** START Excerpted text **
Resume
Research
Learning
Blog
Teaching
Jokes
Kernel Papers

# Metric Embeddings

Oftentimes, we have some set with some notion of distances between elements i.e. a metric space, and we want to embed that metric space inside another, either for easier analyses or visualization. For example, we may want to convert a graph metric space into an $$\ell_p$$ metric space.

## Isometric Embeddings

Given 2 metric spaces $$(X, d_X), (Y, d_Y)$$, a function $$f: X \rightarrow Y$$ is an isometric embedding iff $$\forall x, x' \in X$$:

$d_Y(f(x), f(x')) = d_X(x, x')$

Any finite metric space can always bee isometrically embedded into $$\ell_{\infty}$$. The embedding is as follows: Given $$(X, d)$$, with $$|X| = n$$, define $$f: X \rightarrow \mathbb{R}^n$$ by

$f(x_i) := [d(x_1, x_i), d(x_2, x_i), ..., d(x_n, x_i)$

This is called a Frechet embedding, and has the property that $$d(x_, x_j) = d_{\infty}(f(x_i), f(x_j))$$. However, an isometric embedding to a target metric space doesn’t always exist. For instance, a square graph (4 vertices) with edge weights 1 cannot be embedded into $$\ell_2$$. This raises the prospect of ““low distortion” embeddings.
** END Excerpted text **
** START Raw data **
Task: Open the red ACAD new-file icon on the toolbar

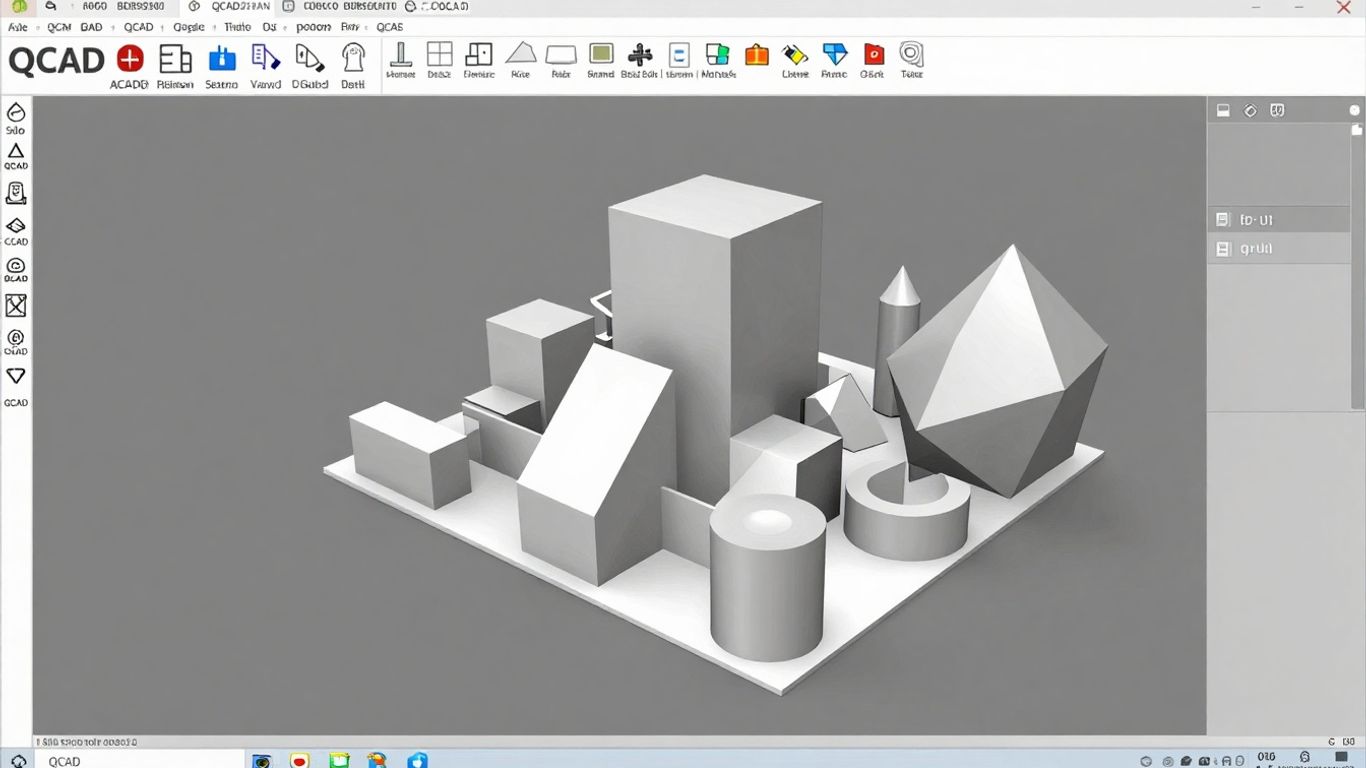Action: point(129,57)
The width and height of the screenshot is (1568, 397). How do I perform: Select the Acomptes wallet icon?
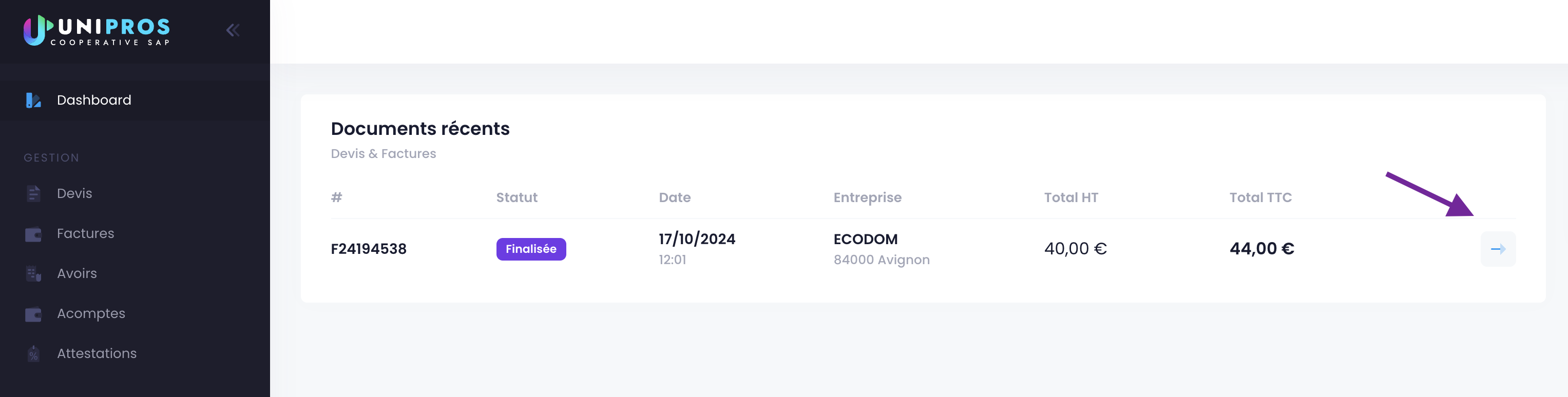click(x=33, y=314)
** END Raw data **
- [Work instructions]: In the metric embeddings page, condense the paragraph that begins "Oftentimes, we have some set" into a short bulleted list that keeps its main facts.

- [Full output]:
- A metric space is a set with a notion of distance between its elements.
- We often want to embed one metric space inside another, for easier analysis or for visualization.
- Example: converting a graph metric space into an $$\ell_p$$ metric space.